UK police forces could roll out facial recognition cameras using AI
UK police forces could soon roll out facial recognition cameras after largest ever deployment of AI technology at King’s Coronation – but privacy campaigners claim ‘Orwellian’ surveillance is ‘enormously inaccurate’ and ‘enforces discrimination’
- Policing minister Chris Philip is said to be pushing the expansion
Police forces across the country could soon be rolling out facial recognition cameras despite fears it could lead to widespread surveillance.
Policing minister Chris Philp is understood to be pushing behind closed doors to expand the use of the controversial AI-driven technology.
Mounted atop police vans or on officers’ body armour, the cameras work by scanning every face in a crowd to find known troublemakers.
The move has sparked anger among privacy campaigners, who have branded the ‘Orwellian’ cameras overly intrusive and claim they remain largely inaccurate.
Today, the UK’s surveillance tsar said it was now the ‘de facto’ policy of the Government to put facial recognition at the very heart of British policing.
The King’s coronation earlier this month saw the largest deployment of AI policing technology in ‘world history’, Professor Fraser Sampson (pictured) said
Official figures have revealed an estimated 68,000 royal fan’s faces were scanned across the day – but only two arrests were made. Pictured: Officers arresting protesters from Just Stop Oil during the King’s Coronation
The King’s coronation earlier this month saw the largest deployment of AI policing technology in ‘world history’, Professor Fraser Sampson said.
Official figures have revealed an estimated 68,000 royal fan’s faces were scanned across the day – but only two arrests were made.
Prof Sampson, the biometrics and surveillance camera commissioner, has confirmed he was briefed by the Home Office of Mr Philp’s ‘desire to embed facial recognition technology in policing and is considering what more the government can do to support the police on this’.
The technology has already been trialled multiple times by South Wales Police, Leicestershire Police, and the Met Police over the past five years, including at events such as Remembrance Sunday.
It works by measuring and ‘mapping’ the facial features of every person in a crowd in real time and converting them into a numerical code.
Each code is then put through a secret police watch list of dangerous criminals wanted by the courts.
Forces are also understood to also be looking at ‘retroactive’ facial recognition, where faces can be scanned in previously captured footage.
Critics have warned the technology remains inaccurate and is trained on biased data that only reinforces racism and discrimination policing.
The technology has already been trialled multiple times by South Wales Police, Leicestershire Police, and the Met Police over the past five years, including at events such as Remembrance Sunday.
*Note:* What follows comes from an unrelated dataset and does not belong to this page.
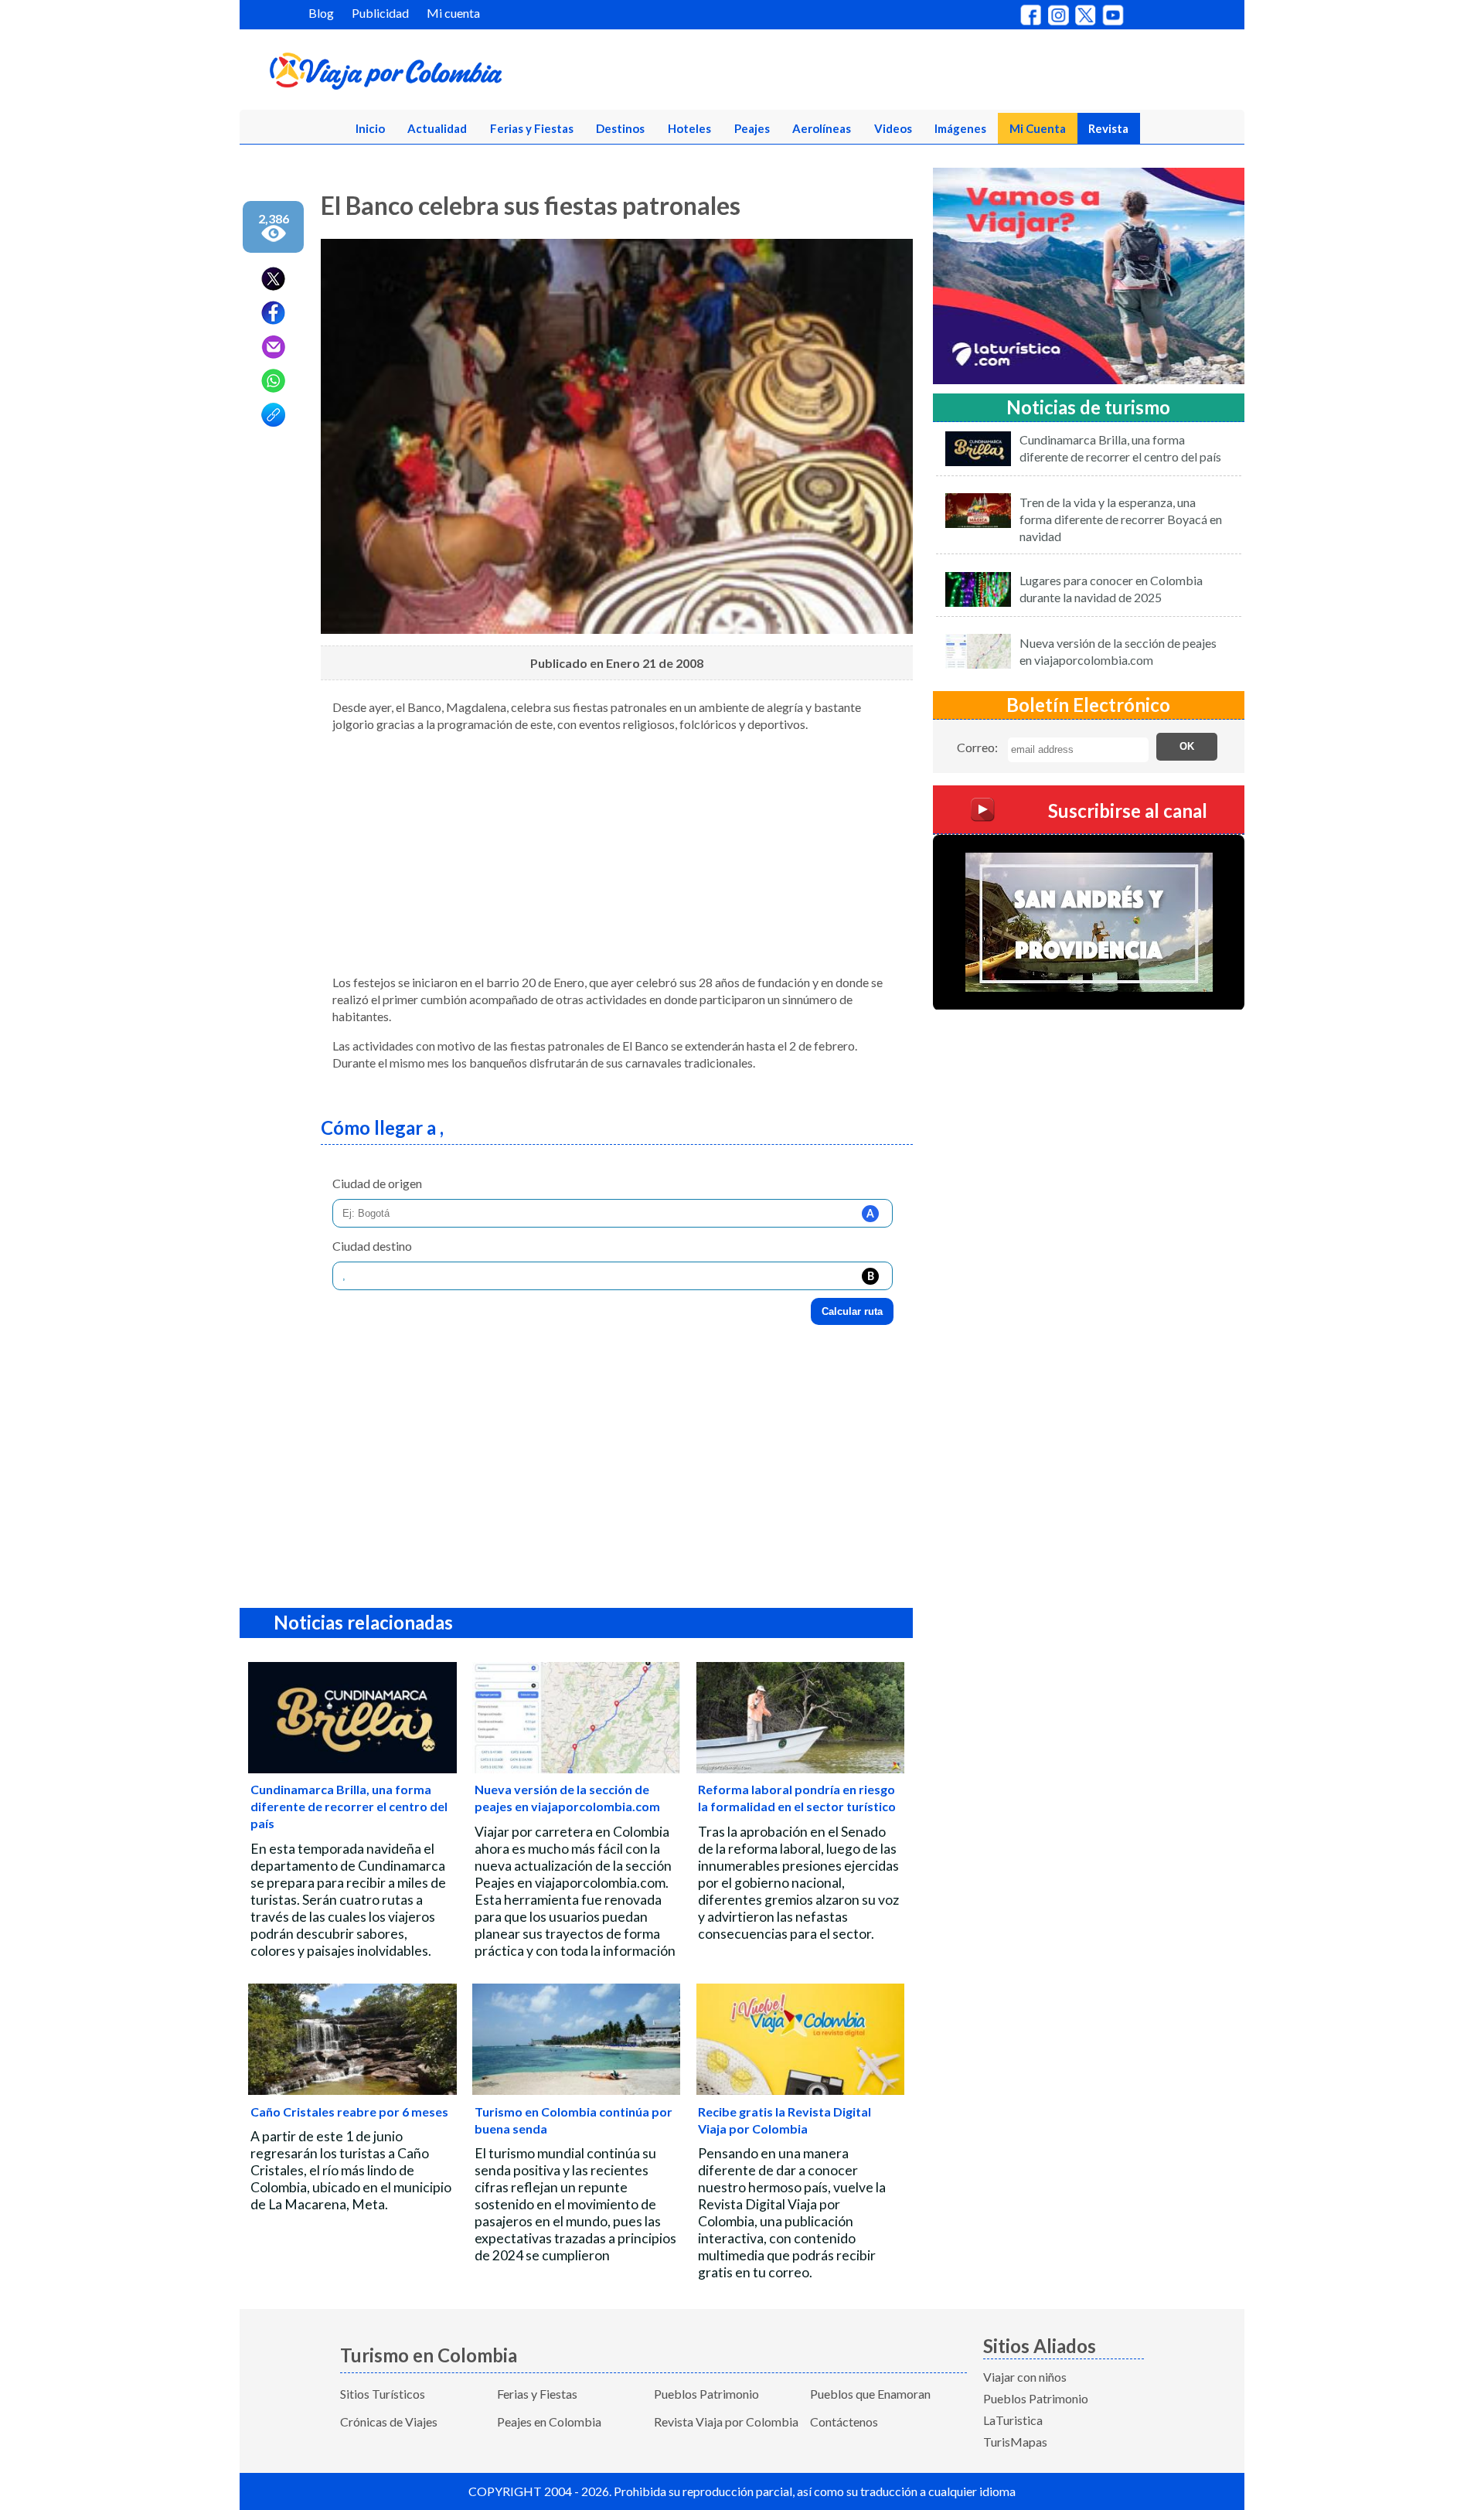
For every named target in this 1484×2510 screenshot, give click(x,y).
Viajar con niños (1025, 2376)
Pictured: Police officers protecting a facial recognition van during a lockdown protest in London 2021
The European Union is moving to ban the technology in public spaces through its upcoming Artificial Intelligence Act.
Prof Sampson said he was ‘convinced’ however that the technology was far too useful in the fight against crime and terrorism ‘to turn our noses up at’.
While admitting the ‘ship has sailed’ in stopping police using it, he said the question was now about balancing its effective use in fighting crime with the rights of citizens.
But he warned that the UK needed better oversight, adding: ‘We may not be that far away from using an AI like ChatGPT to draft warrants or witness statements, yet we have the scantest regulatory framework under which those using the technology will be held to account.’
Madeleine Stone, policy officer at Big Brother Watch, said: ‘Live facial recognition technology is frighteningly intrusive and enormously inaccurate.
‘This suspiciousless mass surveillance tool turns us into walking barcodes that police officers can scan at will. It has no place in British policing.
‘Instead of trying to quietly push this Orwellian technology on police forces, the Government should urgently halt its rollout, given the enormous risks it poses to our privacy and civil liberties.’
Sophia Akram, policy manager at Open Rights Group said: ‘Facial recognition is intrusive mass surveillance, which invades people’s privacy, undermines the right to be presumed innocent and can deter people from exercising their right to protest.
‘Expanding the use of facial recognition when there are widespread doubts as to its efficacy and accuracy is irresponsible and will further diminish trust in the police.’
A Home Office spokeswoman said: ‘The Government is committed to empower the police to use new technologies like facial recognition in a fair and proportionate way.
‘Facial recognition plays a crucial role in helping the police tackle serious offences including murder, knife crime, rape, child sexual exploitation and terrorism.’